But there’s a whole subset of bills that aim to tailor New Mexico’s education system to its diverse student body, especially Hispanic, Native American and English learner students. The bills would ensure students have access to bilingual and multicultural education, teachers who look like them and social services so that disadvantaged students thrive when they are sitting at their desks.

Amid the storm, at least one of those bills is being carried along swiftly. HB 394, sponsored by Rep. Tomas Salazar, breezed out of the House Education Committee Wednesday morning on a vote of 10-1. With only one committee assignment, it now heads for the House floor.

Rep. Tomas Salazar, D-Las Vegas

The bill would mandate that state educators get 10 hours of training in culturally relevant instruction every year. It would also make sure that, starting in 2024, all new teachers are certified in bilingual education, or in teaching English learners — called a TESOL endorsement, or Teaching English to Speakers of Other Languages.

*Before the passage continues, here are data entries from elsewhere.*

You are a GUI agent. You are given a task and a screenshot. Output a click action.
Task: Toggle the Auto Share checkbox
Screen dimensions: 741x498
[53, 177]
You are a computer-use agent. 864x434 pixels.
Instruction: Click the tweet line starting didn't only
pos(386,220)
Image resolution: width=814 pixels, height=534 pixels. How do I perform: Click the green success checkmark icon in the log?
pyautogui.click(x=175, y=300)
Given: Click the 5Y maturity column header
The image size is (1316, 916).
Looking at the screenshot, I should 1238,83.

The state Public Education Department says 14 percent of New Mexico students are English learners who require teachers with those skills.

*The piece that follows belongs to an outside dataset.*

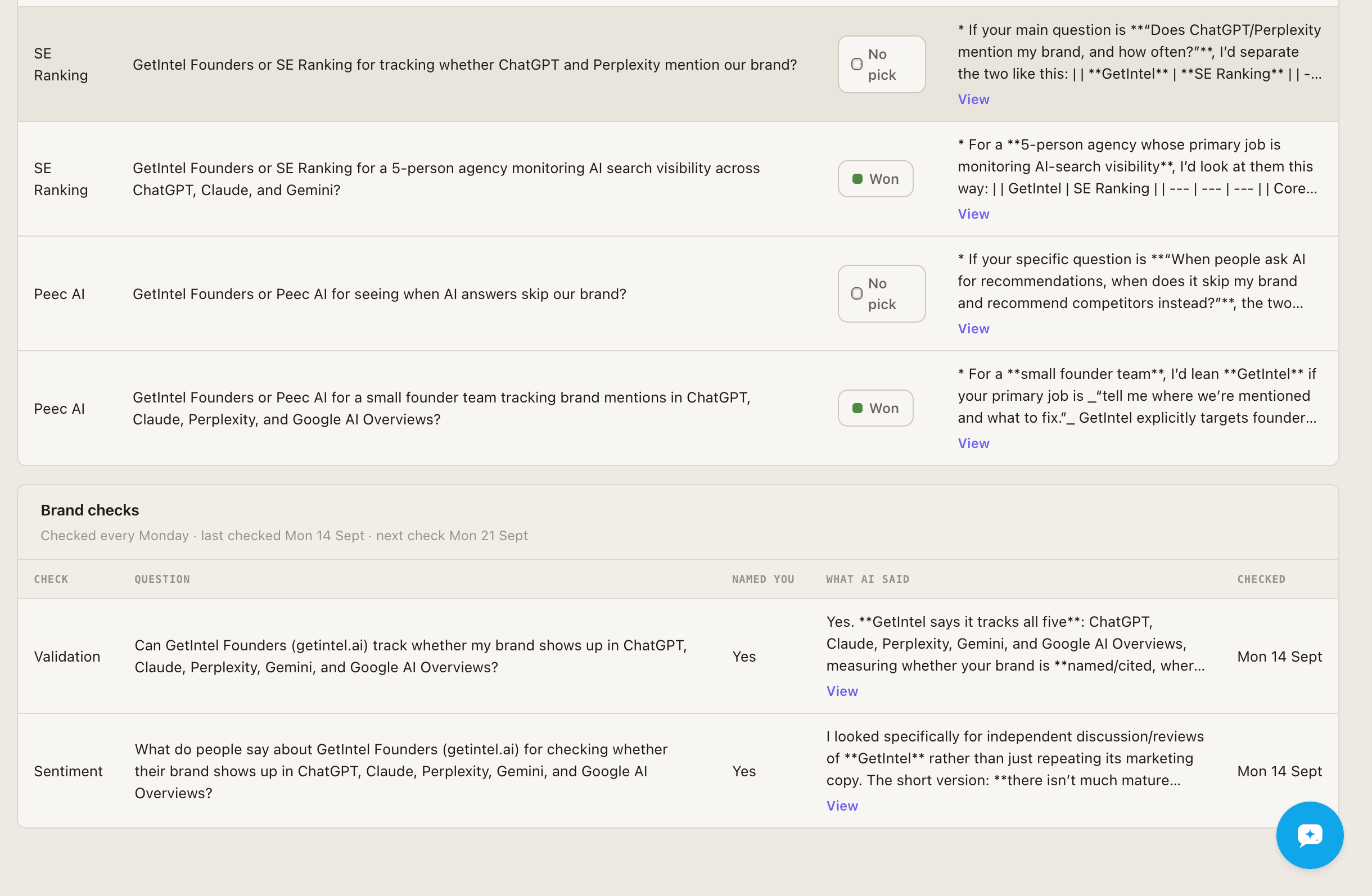View the SE Ranking ChatGPT/Perplexity brand mention answer
Image resolution: width=1372 pixels, height=896 pixels.
click(973, 99)
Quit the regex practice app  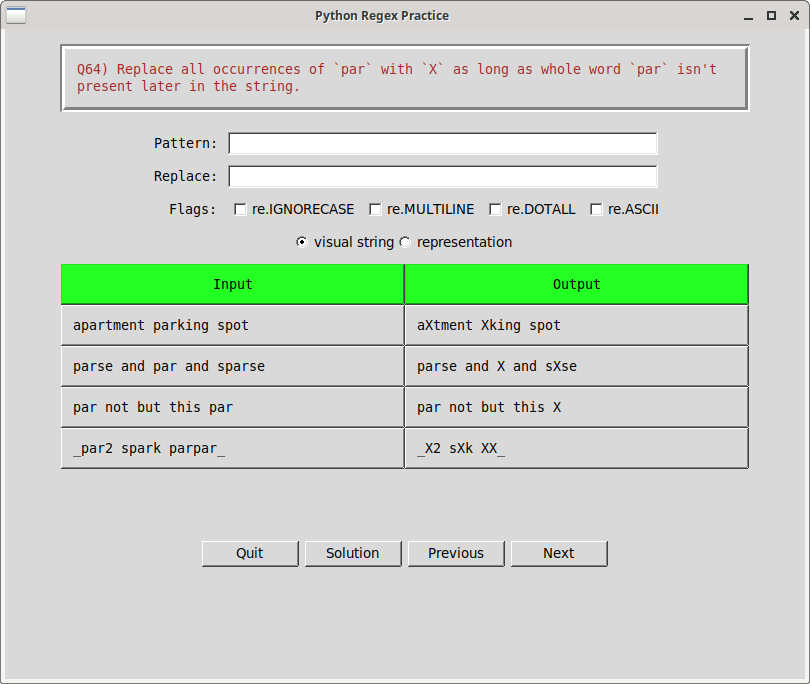(x=249, y=553)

Rebecca Blum Martinez, the director of the bilingual and ESL program at the University of New Mexico, said having every educator qualified to teach English learners makes sense in New Mexico. It’s the same requirement California has because of its large number of immigrant students. What’s more, she believes PED is undercounting the number of English learners in the state because more than one-third of households in New Mexico speak a language other than English.

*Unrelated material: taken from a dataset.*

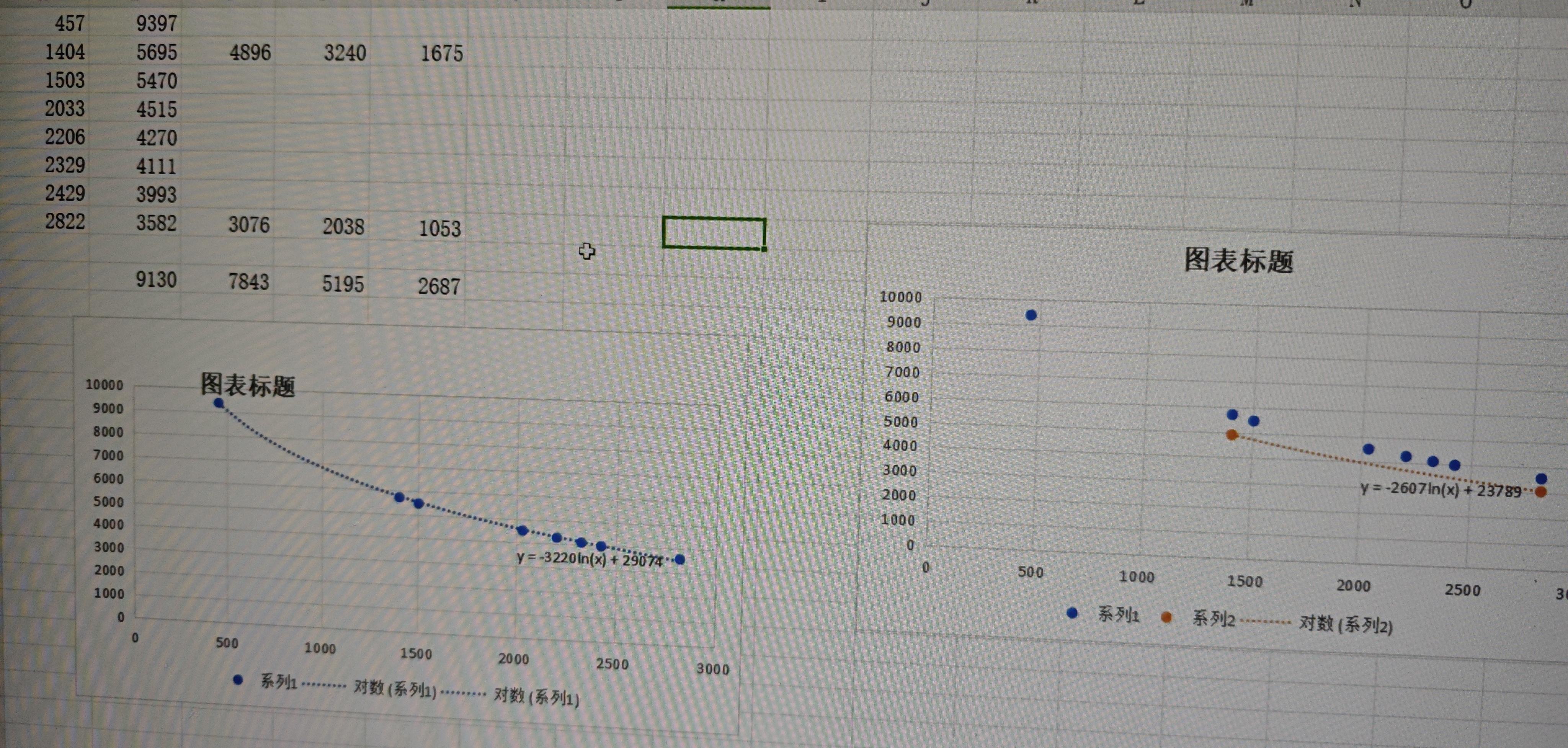The image size is (1568, 748).
Task: Select the cell showing 1675
Action: 441,54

“You never know when you’re going to have an English learner in your classroom,” Blum Martinez said.

Southern states like Georgia and Alabama didn’t believe they’d ever have this problem, and now they have to figure out how to teach the children of immigrant agricultural and food industry workers, Blum Martinez said. TESOL courses give teachers strategies to help students with language so they can learn material at their own grade level, and it gives them the skills to work with children from different cultural backgrounds. That’s important in a state where large segments of the student population speak Spanish or one of several Native languages at home.

Currently most New Mexico education students have no knowledge of Pueblo or Navajo cultures, and Judge Sarah Singleton’s findings of fact said most Native American students might spend their entire school careers without having even one teacher who is American Indian.

“This is the fact of life in the U.S.,” Blum Martinez said. “You’re never going to be in a school where there aren’t this great diversity of students and different needs around language.”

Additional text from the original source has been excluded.